## start Text provided

Monday, May 1, 2017

May You Always Be Breaking Me

by Rob Goodale

Lord, I love you and need you.
May you always be breaking me,
and rebuilding me to better love and serve you.
Amen.

This was my foolish prayer as I began walking the Camino de Santiago on the Monday of Holy Week. Now, never in my wildest dreams did I ever think walking the Camino de Santiago during Holy Week was a thing I would ever get to do, and I am filled to the brim with gratitude for being blessed with such an opportunity. I’m just saying, perhaps I should have been more careful with what I wished for.

Carrying a twenty-pound pack while walking 73 miles in five days would give anyone achy feet and tired legs, no matter their inner disposition. But the blisters and bruises weren’t the most difficult obstacles I faced during my experience as a peregrino. God answered my prayer, as he does every day: my five days in Spain were a consistent experience of being broken and rebuilt on a regular, perhaps hourly basis.

It has taken me a long time—and a lot of brokenness—to start to glimpse the beauty in the breaking. My abiding sense at the end of this Holy Week pilgrimage was that, paradoxically, we cannot hope to be made whole unless we are also willing to be broken.

* * *

My prayer for brokenness is not a request to have suffering inflicted upon me. At least I don’t think it is; I don’t think God does that sort of thing.1 This is something I cannot hope to understand fully, but I ask for it nonetheless. I extend an invitation to grace, a request to be shaken up by being overwhelmingly flooded with the Love of a God whose ways are not my ways, to have my heart of stone be smashed to smithereens.

This was my experience of Holy Week.

Two experiences stand out in particular as moments of being broken. One was at Igrexa de San Xoán de Furelos, a tiny little parish church on the outskirts of one of the main towns along the way. We passed the church on a little after lunchtime on Wednesday—our third day, the toughest and longest of the week. I was tired, cranky, and in a hurry to be finished walking, but one of the other peregrinos in our group asked if he could go inside the church. Begrudgingly, I dragged myself through the door behind him, and then abruptly stopped, mouth hanging open.

## end Text provided

Stated task A.
In the Camino reflection, substitute "iron" for "stone" and write out the passage starting with "My prayer for" and going on through "experience of Holy Week.".

## start Supplied records

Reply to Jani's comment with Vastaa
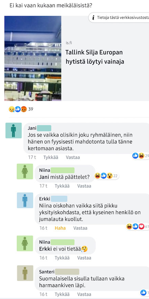The height and width of the screenshot is (299, 149). click(73, 158)
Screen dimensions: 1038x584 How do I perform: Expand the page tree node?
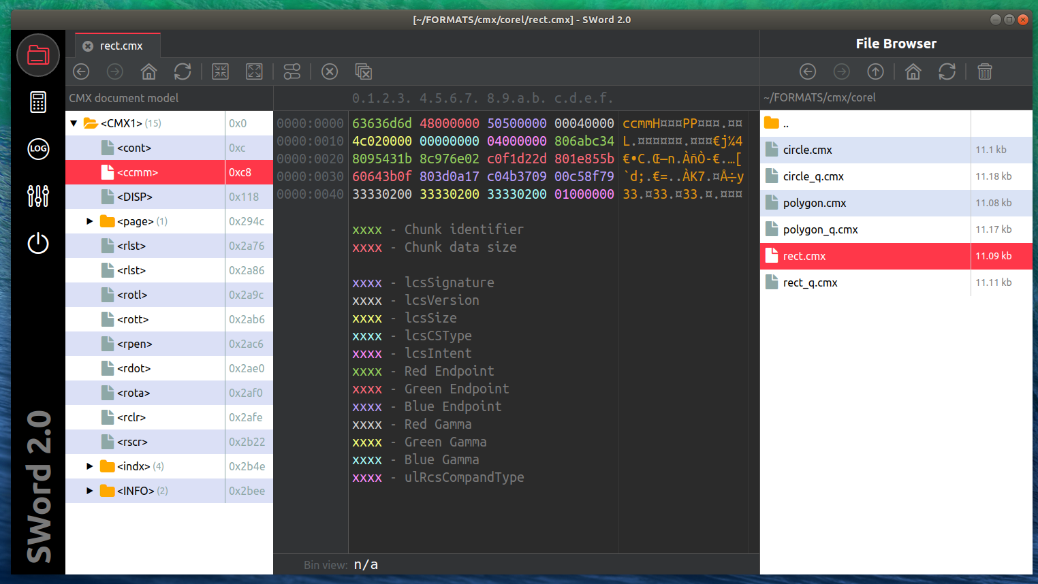pos(89,221)
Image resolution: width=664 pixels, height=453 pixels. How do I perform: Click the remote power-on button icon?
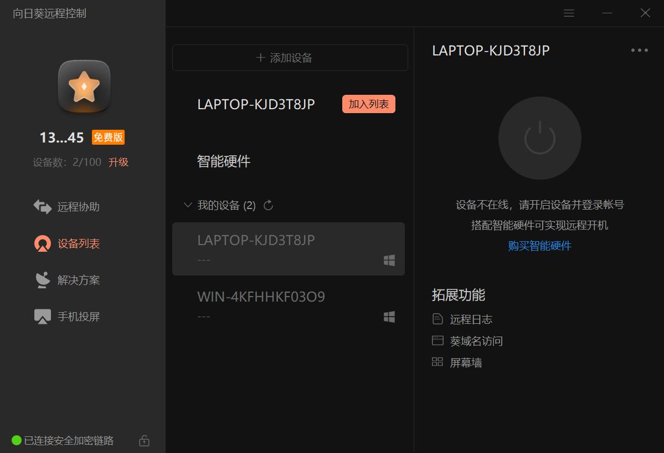click(539, 138)
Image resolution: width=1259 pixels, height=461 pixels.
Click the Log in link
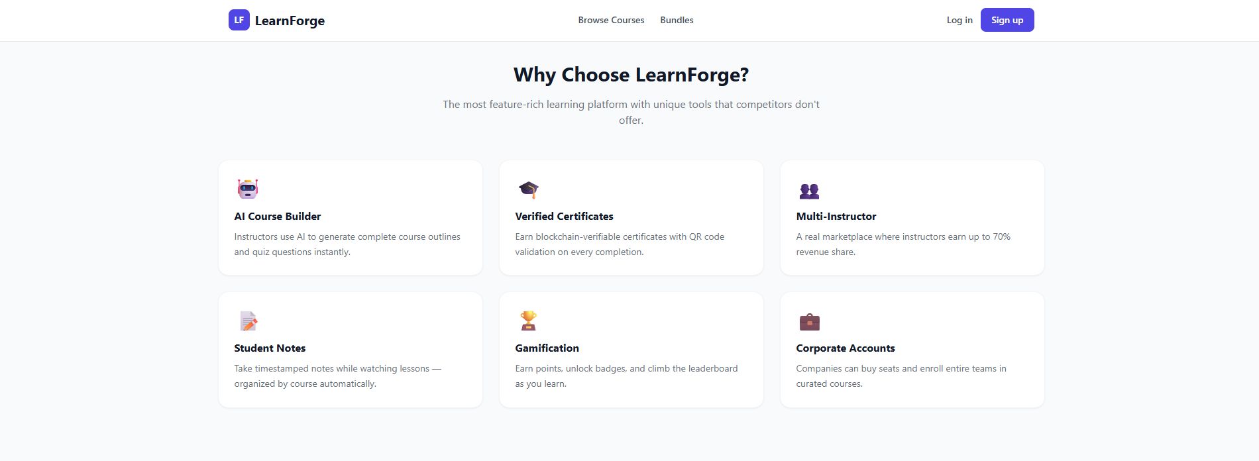pyautogui.click(x=959, y=20)
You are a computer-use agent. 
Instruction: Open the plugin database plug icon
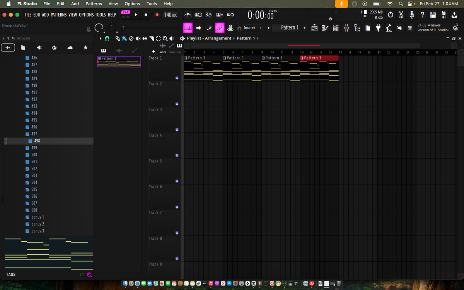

## end Supplied records

Stated task B.
Convert each line of the records into a Markdown table with the columns Row and Line, numbering the rows and skipping blank lines. Leave the pictures out of the answer.

Correct response A.
My prayer for brokenness is not a request to have suffering inflicted upon me. At least I don’t think it is; I don’t think God does that sort of thing.1 This is something I cannot hope to understand fully, but I ask for it nonetheless. I extend an invitation to grace, a request to be shaken up by being overwhelmingly flooded with the Love of a God whose ways are not my ways, to have my heart of iron be smashed to smithereens.

This was my experience of Holy Week.

Correct response B.
| Row | Line |
|---|---|
| 1 | Reply to Jani's comment with Vastaa |
| 2 | The height and width of the screenshot is (299, 149). click(73, 158) |
| 3 | Screen dimensions: 1038x584 How do I perform: Expand the page tree node? |
| 4 | pos(89,221) |
| 5 | Image resolution: width=664 pixels, height=453 pixels. How do I perform: Click the remote power-on button icon? |
| 6 | click(539, 138) |
| 7 | Image resolution: width=1259 pixels, height=461 pixels. |
| 8 | Click the Log in link |
| 9 | pyautogui.click(x=959, y=20) |
| 10 | You are a computer-use agent.  |
| 11 | Instruction: Open the plugin database plug icon |